──────── Input for this task

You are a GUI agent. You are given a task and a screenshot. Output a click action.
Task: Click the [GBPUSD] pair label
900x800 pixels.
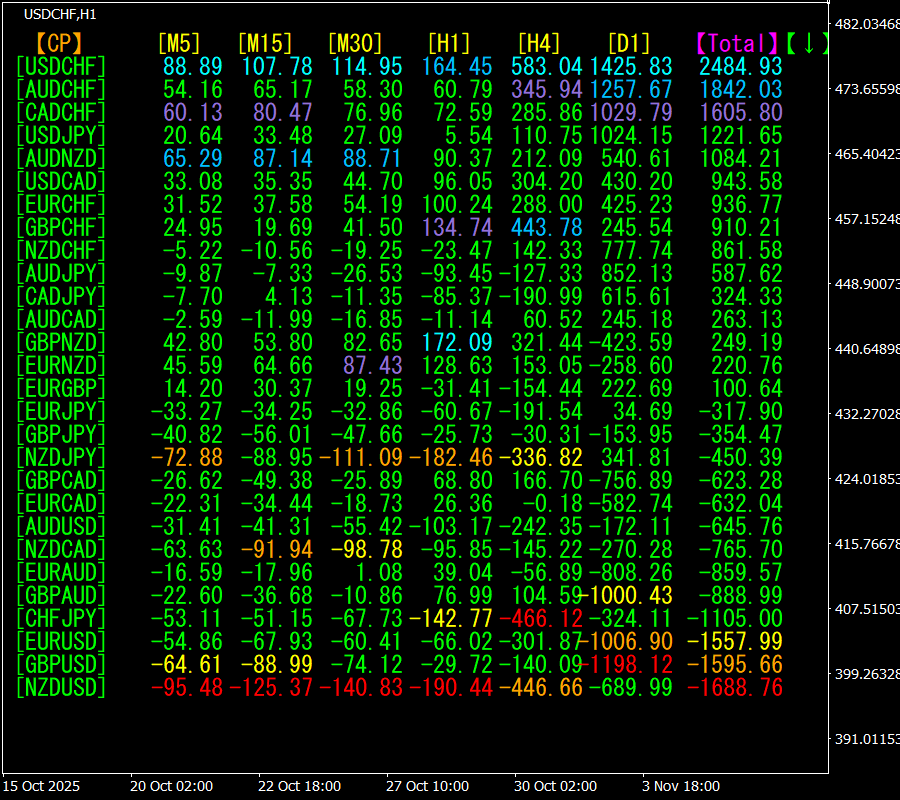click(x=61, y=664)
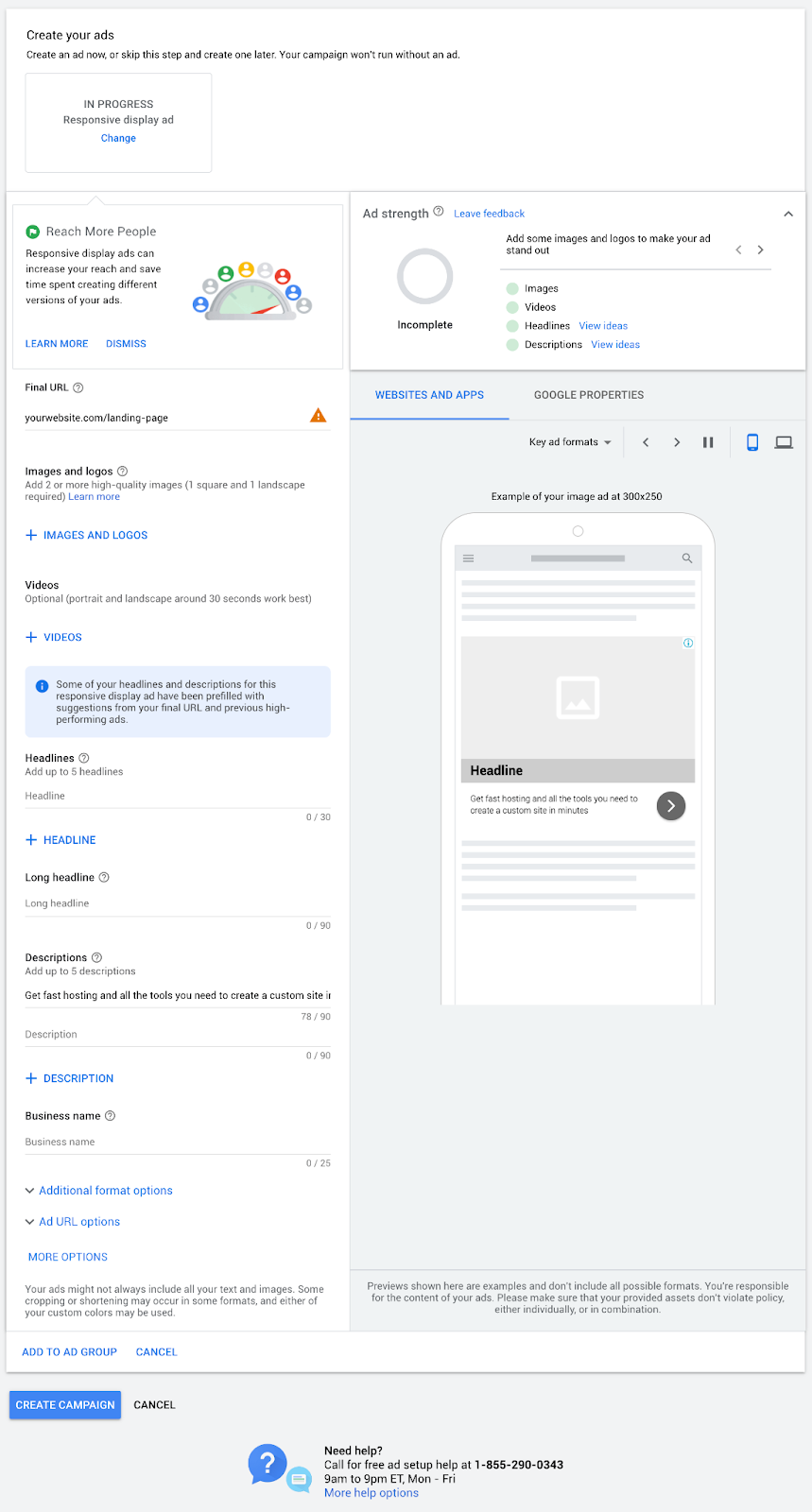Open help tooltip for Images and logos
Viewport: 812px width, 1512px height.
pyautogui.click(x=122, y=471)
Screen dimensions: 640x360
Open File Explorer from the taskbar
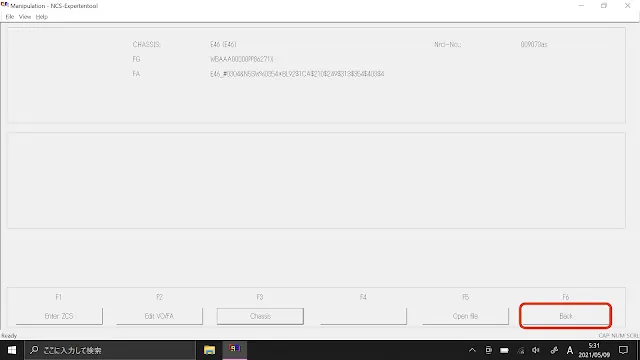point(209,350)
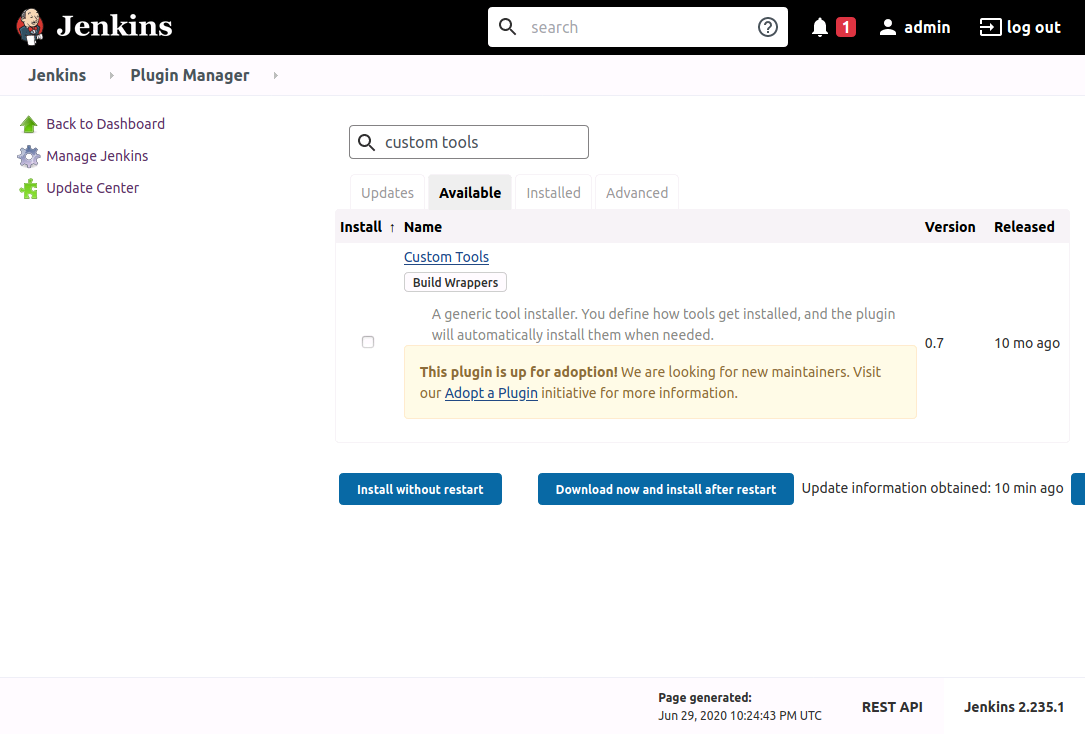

────────────────

Write out all of the data again with "Screen dimensions" swapped for "Screen size", changing nothing else, and leave out the pictures.

You are a GUI agent. You are given a task and a screenshot. Output a click action.
Task: Click the [GBPUSD] pair label
900x800 pixels.
click(x=61, y=664)
Open help tooltip for Images and logos
Viewport: 812px width, 1512px height.
pyautogui.click(x=122, y=471)
Screen size: 640x360
Open File Explorer from the taskbar
point(209,350)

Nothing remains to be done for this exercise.